Cour administrative d'appel de Versailles — Décision N° CAA78-24VE00431

jeudi 20 novembre 2025

JuridictionCour administrative d'appel de Versailles
SectionCour administrative d'appel de Versailles
N° DossierCAA78-24VE00431
TypeDécision
Recoursexcès de pouvoir
PublicationC
Formation2ème Chambre
Avocat requérantCABINET ADAES AVOCATS

Texte intégral

Vu la procédure suivante :

Procédure contentieuse antérieure :

M. et Mme C... ont demandé au tribunal administratif de Versailles d’annuler l’arrêté n° 2021-0222 du 19 avril 2021 par lequel le maire de Chatou a abrogé les arrêtés n°s 2019-0395 et 2021-0053 des 5 juin 2019 et 27 janvier 2021 ordonnant respectivement l’interdiction de la circulation des véhicules d’un poids supérieur à 3,5 tonnes et l’installation temporaire d’un portique d’une hauteur de 2,40 m, au droit du n° 8 du quai Watier sur l’Ile des Impressionnistes.

Par un jugement n° 2105108 du 26 décembre 2023, le tribunal administratif de Versailles a annulé l’arrêté du maire de Chatou du 19 avril 2021 abrogeant les arrêtés n°s 2019-0395 et 2021-0053 des 5 juin 2019 et 27 janvier 2021 ordonnant respectivement l’interdiction de la circulation des véhicules d’un poids supérieur à 3,5 tonnes et l’installation temporaire d’un portique d’une hauteur de 2,40 m, au droit du n° 8 du quai Watier sur l’Ile des Impressionnistes.

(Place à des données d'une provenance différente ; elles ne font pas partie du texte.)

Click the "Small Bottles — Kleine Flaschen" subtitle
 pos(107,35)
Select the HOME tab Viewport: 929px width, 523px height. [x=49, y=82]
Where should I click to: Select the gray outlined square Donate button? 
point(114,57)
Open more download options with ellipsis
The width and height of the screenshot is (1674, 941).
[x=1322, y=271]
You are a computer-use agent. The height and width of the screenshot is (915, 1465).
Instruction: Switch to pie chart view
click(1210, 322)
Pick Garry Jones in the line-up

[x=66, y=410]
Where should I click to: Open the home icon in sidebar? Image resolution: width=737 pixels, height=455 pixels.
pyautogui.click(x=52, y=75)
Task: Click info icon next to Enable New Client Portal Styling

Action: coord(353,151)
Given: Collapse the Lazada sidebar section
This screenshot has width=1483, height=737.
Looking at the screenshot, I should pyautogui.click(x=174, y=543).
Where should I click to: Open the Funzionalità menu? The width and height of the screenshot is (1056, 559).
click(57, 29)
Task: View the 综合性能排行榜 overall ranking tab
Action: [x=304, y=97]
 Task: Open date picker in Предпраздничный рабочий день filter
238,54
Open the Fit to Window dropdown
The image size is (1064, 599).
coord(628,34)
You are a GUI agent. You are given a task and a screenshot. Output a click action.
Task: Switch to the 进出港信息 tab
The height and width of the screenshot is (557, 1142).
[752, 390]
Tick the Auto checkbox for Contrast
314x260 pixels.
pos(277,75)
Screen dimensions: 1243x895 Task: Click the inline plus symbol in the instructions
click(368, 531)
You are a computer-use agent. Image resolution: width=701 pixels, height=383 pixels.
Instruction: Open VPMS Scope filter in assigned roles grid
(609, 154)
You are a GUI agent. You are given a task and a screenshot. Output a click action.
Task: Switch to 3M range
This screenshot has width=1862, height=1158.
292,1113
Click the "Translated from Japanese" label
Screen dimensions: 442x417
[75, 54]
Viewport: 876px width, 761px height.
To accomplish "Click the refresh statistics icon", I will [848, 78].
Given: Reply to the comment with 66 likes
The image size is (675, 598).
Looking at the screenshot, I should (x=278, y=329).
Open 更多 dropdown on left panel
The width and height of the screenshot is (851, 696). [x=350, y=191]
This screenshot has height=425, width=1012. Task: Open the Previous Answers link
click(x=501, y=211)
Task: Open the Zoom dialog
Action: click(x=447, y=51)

Procédure devant la cour :

Par une requête et des mémoires enregistrés les 15 février 2024, 24 juillet 2025 et 5 septembre 2025, la commune de Chatou, représentée par Me Corneloup, demande à la cour :

1°) d’annuler ce jugement ;

2°) de rejeter la demande de M. et Mme C... tendant à l’annulation de l’arrêté du maire du 19 avril 2021, à titre principal pour irrecevabilité, ou à titre subsidiaire, au fond ;

3°) et de mettre à la charge de M. et Mme C... la somme de 4 000 euros en application de l’article L. 761-1 du code de justice administrative.

La commune soutient que :
- la demande de première instance de M. et Mme C... est irrecevable dès lors que leur intérêt légitime à agir fait défaut au regard de l’usage qu’ils font de leur bien et des dispositions de l’article ND 1 du plan d’occupation des sols à la date à laquelle ils ont acquis ce bien ;
- l’arrêté du 19 avril 2021 abrogeant les arrêtés des 5 juin 2019 et 27 janvier 2021, ordonnant respectivement l’interdiction de la circulation des véhicules d’un poids supérieur à 3,5 tonnes et l’installation temporaire d’un portique d’une hauteur de 2,40 m, au droit du n° 8 du quai Watier sur l’Ile des Impressionnistes, n’est pas entaché d’une erreur d’appréciation de ce que le risque pour la sécurité publique n’était plus caractérisé.


Par des mémoires en défense, enregistrés les 6 mai et 25 août 2025, M. et Mme C..., représentés par Me Nalet, concluent au rejet de la requête et à ce qu’une somme de 5 000 euros soit mise à la charge de la commune de Chatou en application de l’article L. 761-1 du code de justice administrative.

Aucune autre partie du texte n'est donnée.